Goal: Show these three notions are equivalent, i.e,
$A$ is analytic $\iff$ $A$ is $\omega$-suslin $\iff$ $A$ is $\sum^1_1$
$\omega$-suslin $\implies$ analytic is trivial.
I'm struggling with analytic $\implies$ $\omega$-suslin.My guess is to notice that the topology on $\omega^\omega \times \omega^\omega$ has a base of countable clopen sets. This implies that every Borel set is clopen (I think? that seems way too strong), and closed sets correspond to trees, which would solve the issue. However, this seems too easy; I'm pretty sure I'm missing a lot here.
As for $\omega$-suslin $\iff$ $\sum^1_1$, I'm completely lost. I'm garbage at recursion theory to begin with, and I'm not at all comfortable with the concepts being used here. I appreciate all the help I could get; I would especially appreciate being pointed to a book or a set of notes that deals with $\sum^1_1$ and the projective hierarchy more slowly and help me understand where to start at least.

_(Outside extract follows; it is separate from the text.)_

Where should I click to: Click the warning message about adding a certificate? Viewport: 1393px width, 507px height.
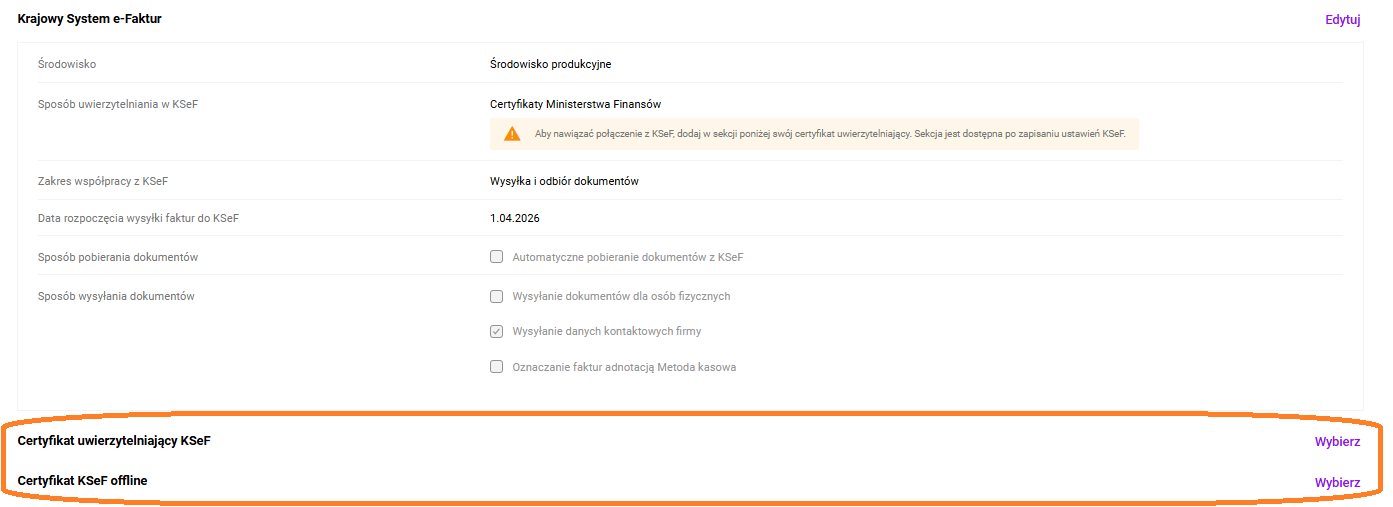pyautogui.click(x=830, y=133)
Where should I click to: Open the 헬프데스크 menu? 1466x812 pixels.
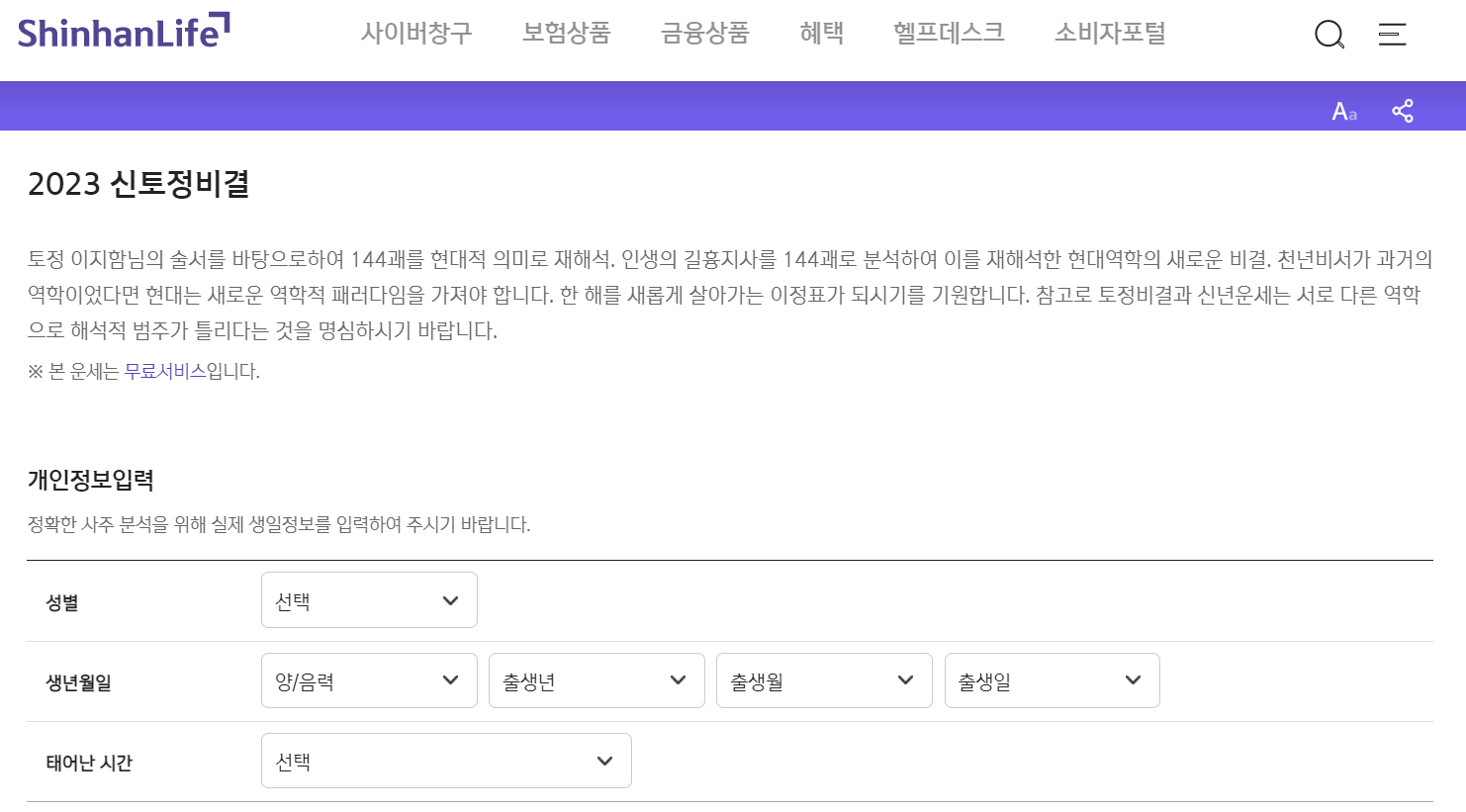click(948, 33)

I will answer the first part of the question, namely the equivalence of 1 and 2, since the second half was already answered elsewhere.
As you correctly remarked there is a correspondence between closed subsets of $\omega^\omega$ and pruned trees, giving by taking branches, so to obtain that 1 implies 2 it is enough to show that a set $A\subseteq\omega^\omega$ is analytic if and only if there is a closed $F\subseteq\omega^\omega\times\omega^\omega$ such that $A=\mathrm{proj}(F)$.
In order to do so let $A,B$ be as in 1, so that $B\subseteq\omega^\omega\times\omega^\omega$ is a Borel set such that $A=\mathrm{proj}(B)$. Let $f\colon\omega^\omega\to B$ be a continuous surjection, so that $\mathrm{proj}\circ f$ is a continuous map $\omega^\omega\to\omega^\omega$ with range $A$. Since $f$ is continuous, $\mathrm{graph}(f)\subseteq\omega^\omega\times\omega^\omega$ is closed, and $A=\mathrm{proj}(\mathrm{graph}(f))$, so that $A$ is the projection of a closed subset of $\omega^\omega\times\omega^\omega$.
The only missing ingredient is the existence of such an $f$, but this follows from the fact that every Polish space is a continuous image of $\omega^\omega$ plus the fact that if $C$ is a Borel set in the Polish space $X$, then there is a finer Polish topology on $X$ in which $C$ is clopen, hence Polish itself, and of course a continuous map remains continuous when weakening the topology of the codomain. Both of those facts are proved in Kechris or other descriptive set theory textbooks.